* Exercise requirements *
Beginning with the first line below, output every record verbatim and leave out the images.
:::
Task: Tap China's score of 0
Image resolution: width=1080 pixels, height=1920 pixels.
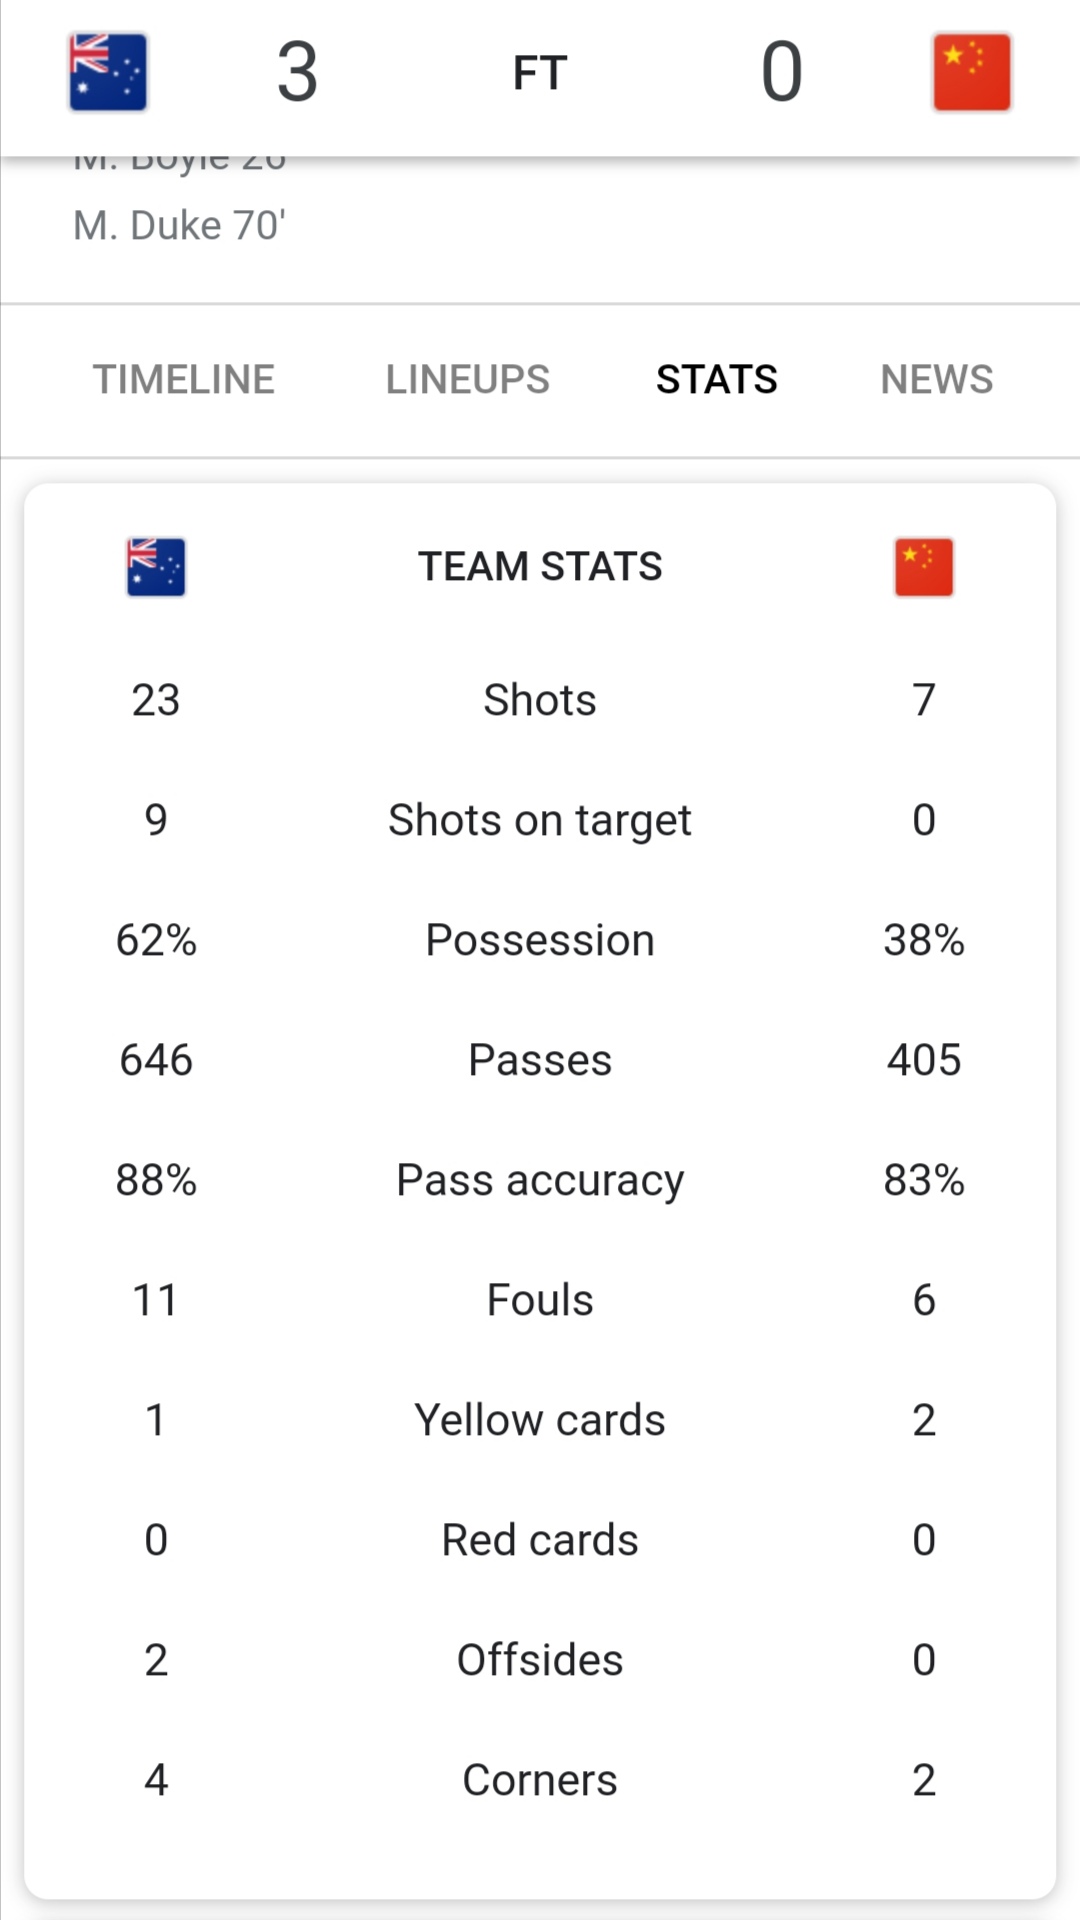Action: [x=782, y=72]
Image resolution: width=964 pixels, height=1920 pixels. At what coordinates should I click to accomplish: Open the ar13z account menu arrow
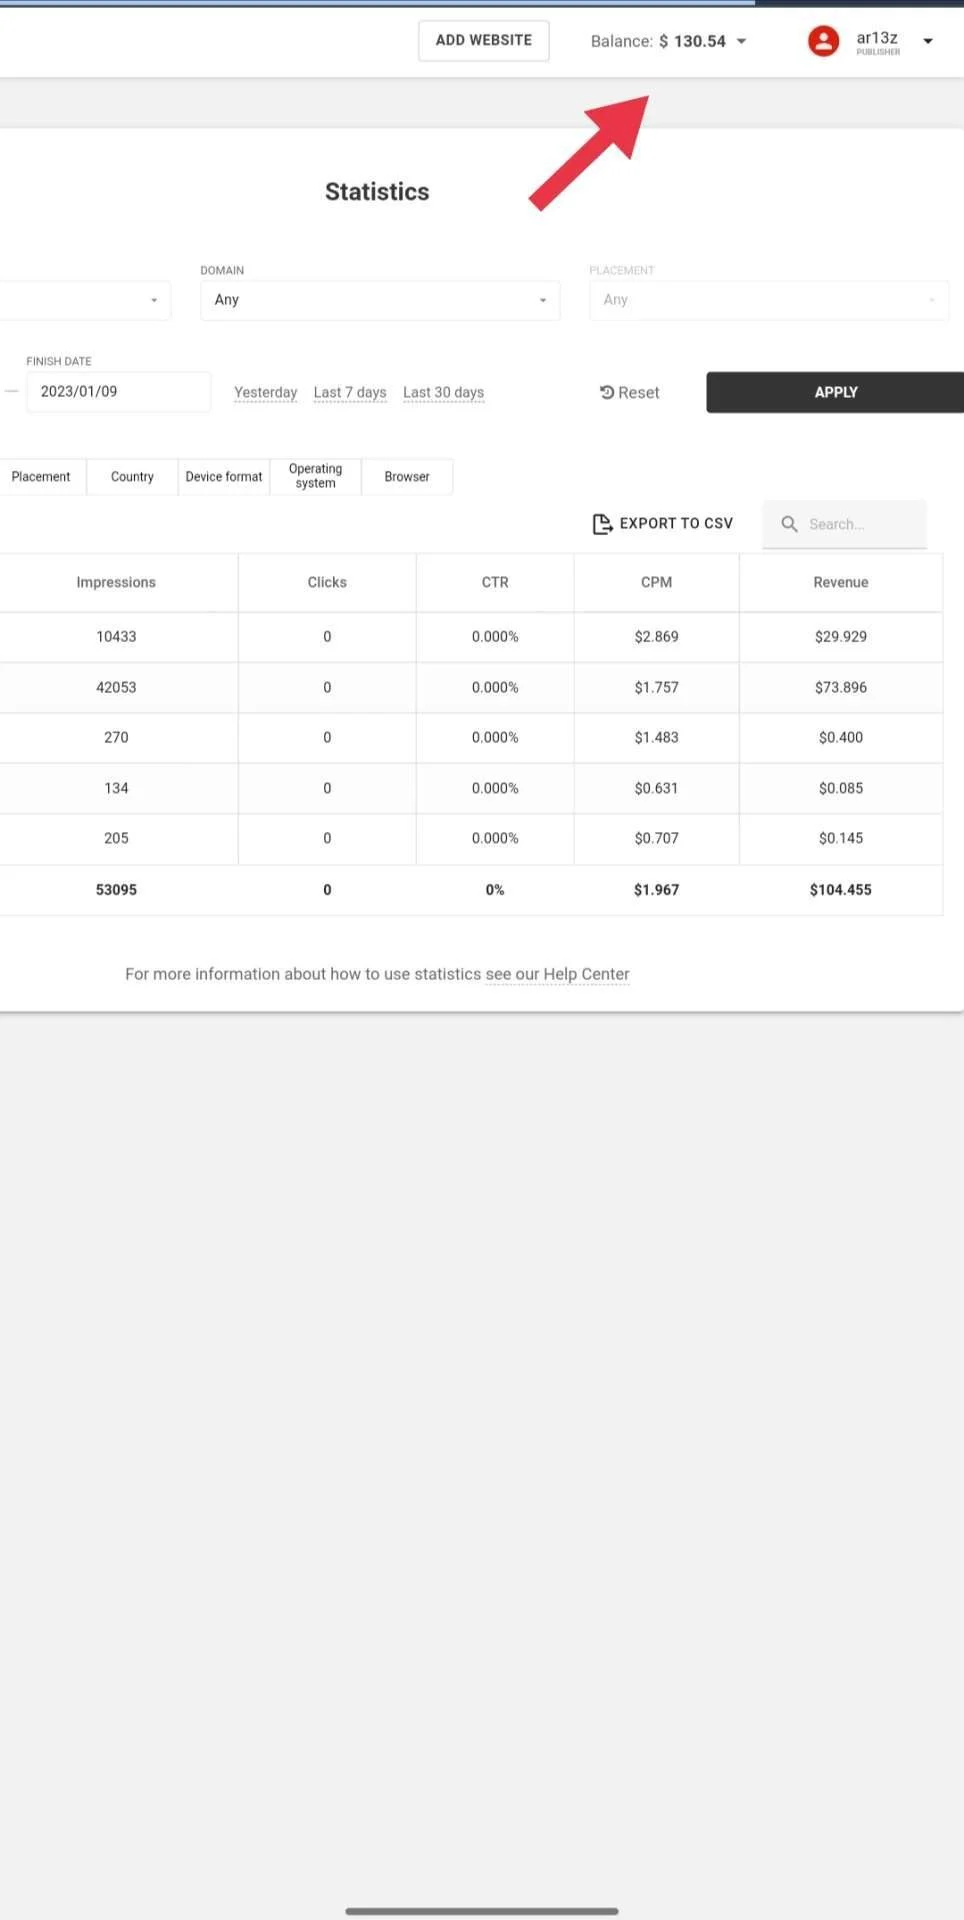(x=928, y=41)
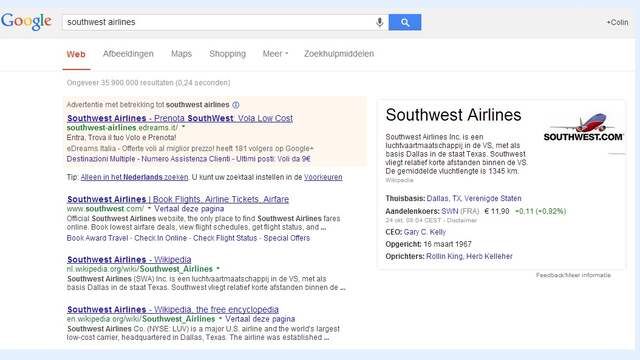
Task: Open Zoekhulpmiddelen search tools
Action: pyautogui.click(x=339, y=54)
:::
* Exercise output *
Task: Tap China's score of 0
Image resolution: width=1080 pixels, height=1920 pixels.
Action: [x=782, y=72]
Image resolution: width=964 pixels, height=1920 pixels. At what coordinates should I click to accomplish: Open the ar13z account menu arrow
(x=928, y=41)
Task: Open Zoekhulpmiddelen search tools
Action: pyautogui.click(x=339, y=54)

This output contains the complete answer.